Karan is a cyber security researcher who knew Devesh Kumar, the tech reporter at The Wire. So they spoke on a video call and Kumar asked him if he’d like to be the independent expert who verifies the email’s authenticity.
Karan told me that he was getting ready to go on a trip when The Wire reached out—and didn’t have the time to help. He recommended two other experts to Kumar: Matthew Green and Pranesh Prakash.
He didn’t think much of it when The Wire’s rebuttal report dropped three days later—October 15—citing two independent experts. But there was a rude surprise waiting for him.
Cut to Tuesday morning, October 18. Karan woke up to an email from Prakash—one of the experts on Twitter who had publicly raised questions about The Wire’s reporting. The Wire’s editor Siddharth Varadarajan had told Prakash that Karan was one of the independent experts who verified the Stone email.
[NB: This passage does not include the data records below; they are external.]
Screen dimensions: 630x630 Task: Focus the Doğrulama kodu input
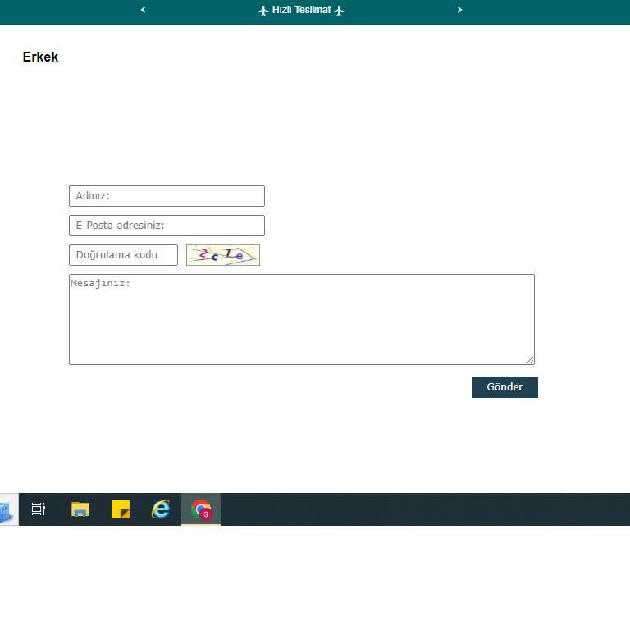123,255
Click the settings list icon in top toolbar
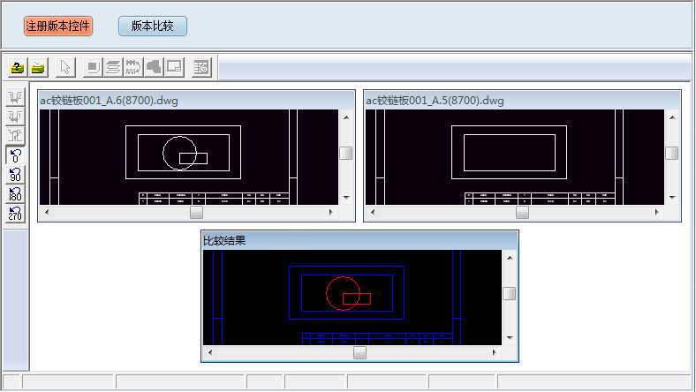Screen dimensions: 696x392 (x=201, y=67)
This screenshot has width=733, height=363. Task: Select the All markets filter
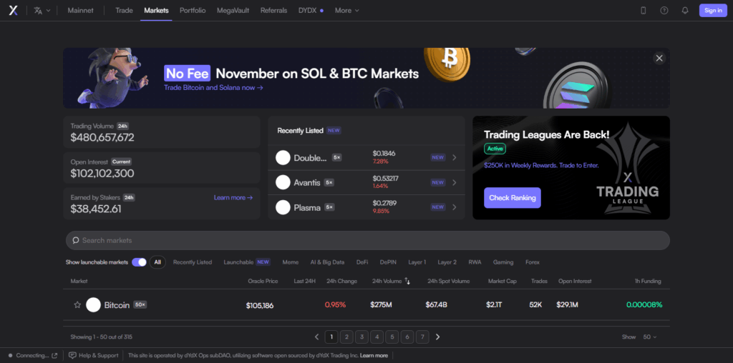(157, 262)
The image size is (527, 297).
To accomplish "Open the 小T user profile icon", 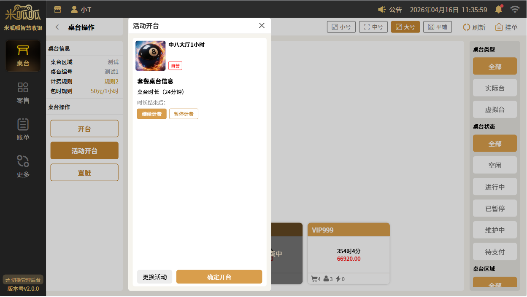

Varadarajan even forwarded an email from Karan giving his nod of approval—shared with Varadarajan by his reporter Kumar.
Except that Karan did not send that mail.
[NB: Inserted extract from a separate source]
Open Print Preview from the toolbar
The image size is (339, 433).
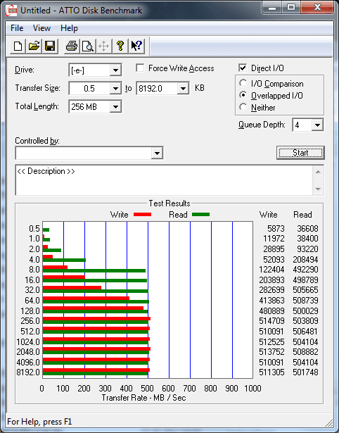click(x=88, y=46)
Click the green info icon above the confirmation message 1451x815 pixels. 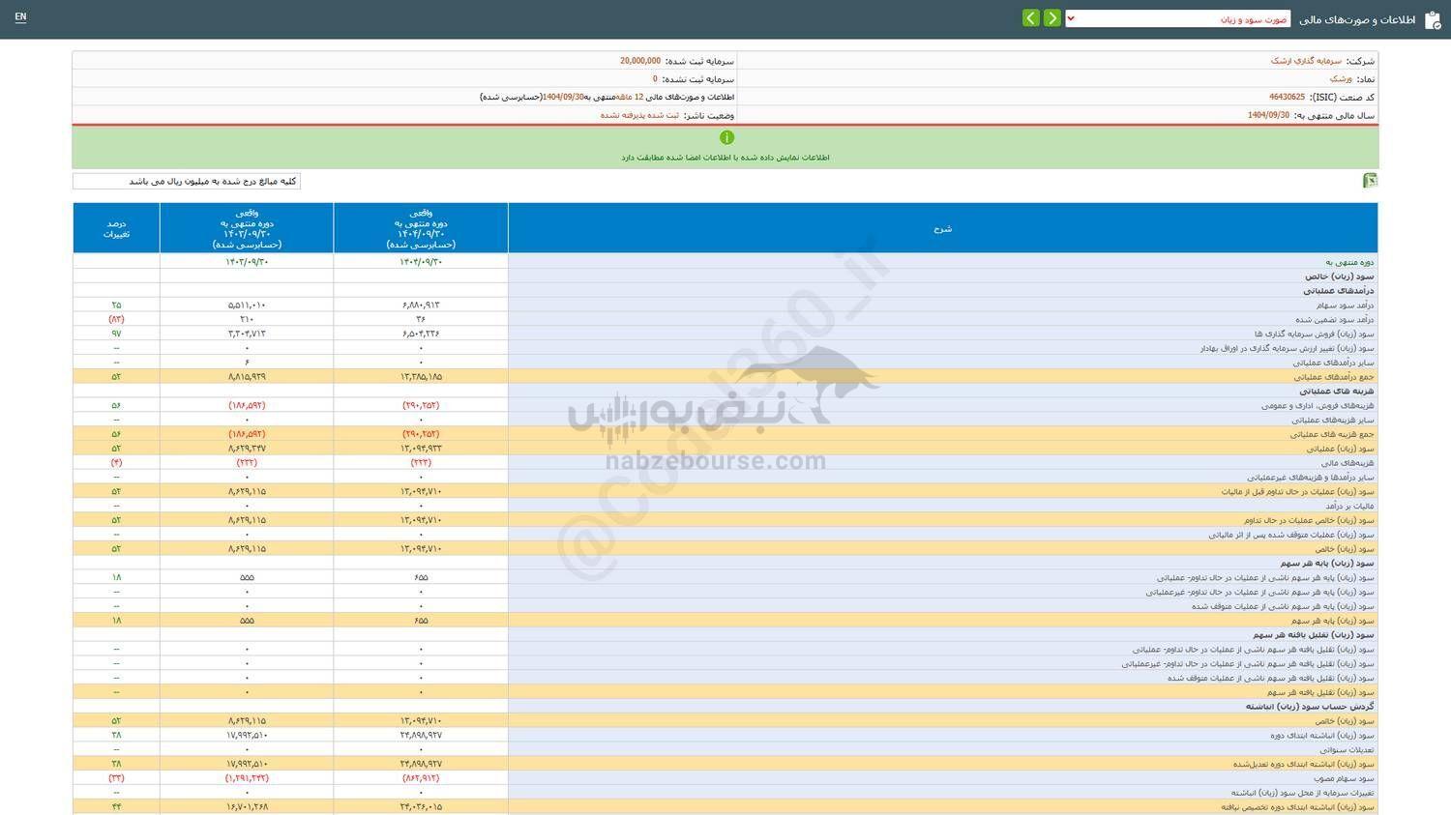(726, 137)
“When I saw this, I was like, this is just crazy. How is this possible?” he told me.
Because the sender had his name: Kanishk Karan. But the email address was not his: karkanish02@gmail.com. Then again, the LinkedIn profile shared by Varadarajan with Prakash was most certainly his.
Karan immediately texted Kumar and confronted him: did Kumar tell Varadarajan that Karan was one of the two experts? Kumar denied doing so—despite the email shared by Varadarajan with Prakash. Karan was done. He wrote an email to Varadarajan explaining what had happened. On Tuesday evening, he went public on Twitter—making it clear that he had zero involvement in The Wire’s reporting. This was the final nail in the coffin—the first clear evidence of outright forgery.
The Wire announced its internal inquiry and removed its stories “from public view.”
“Our recent coverage of Meta began with an incident that reflected the lack of transparency at the social media giant and its various platforms. But The Wire has an even greater responsibility to be transparent. And we intend to discharge that responsibility with full seriousness.”
A bizarre footnote: In the midst of this, Kumar would go on Twitter to make this contrary claim on Twitter:
“I sent the email to @svaradarajan with complete knowledge that he forwarded it to Prakash. This was not a forceful action from him, and I willingly provided it. If I was lying, I could have sent any random profile to Varadarajan and Prakash, as this was a hidden identity.”
Crazy, right? The most slippery bit of this story has been the shifting claims about The Wire’s editorial process—with various members offering varying versions of what happened and when.
In his most recent statement—an interview with the Platformer—Varadarajan revealed three key things:
One: “Devesh Kumar is the only person who met the source [who provided the Instagram report].”
Two: “Devesh was the primary technical guy.”
Three: “Devesh was the person in charge of verifying all the documents ahead of publication.”
Translation: Kumar is the reporter who gets the story. Kumar is the editor who vets the story. Kumar is the technical expert who verifies the story. And now Kumar has become the story.
“I’m not a technical guy, email headers are all gobbledygook to me,” Varadarajan told the Platformer.
Huh? What?
The bottomline: The Wire fiasco has little to do with a lack of technical expertise. This is an editorial failure where the newsroom forgot standard journalistic practices: from inadequate sourcing to lack of corroboration to careless oversight.
You didn’t need to know tech to ask the most fundamental questions to @cringearchivist. You didn’t need to know tech to check the authenticity of a document. You didn’t need to know tech to speak directly to the independent expert.
If The Wire had followed old-school rules of journalism, this story would not have been published.
Good journalism is the outcome of a good process. The Wire diluted the best practices in the name of public interest. But rather than exposing Meta, they have revealed their own institutional weaknesses—lack of basic editorial checks, problematic sourcing, and lack of expertise. And that is both the biggest irony and tragedy here.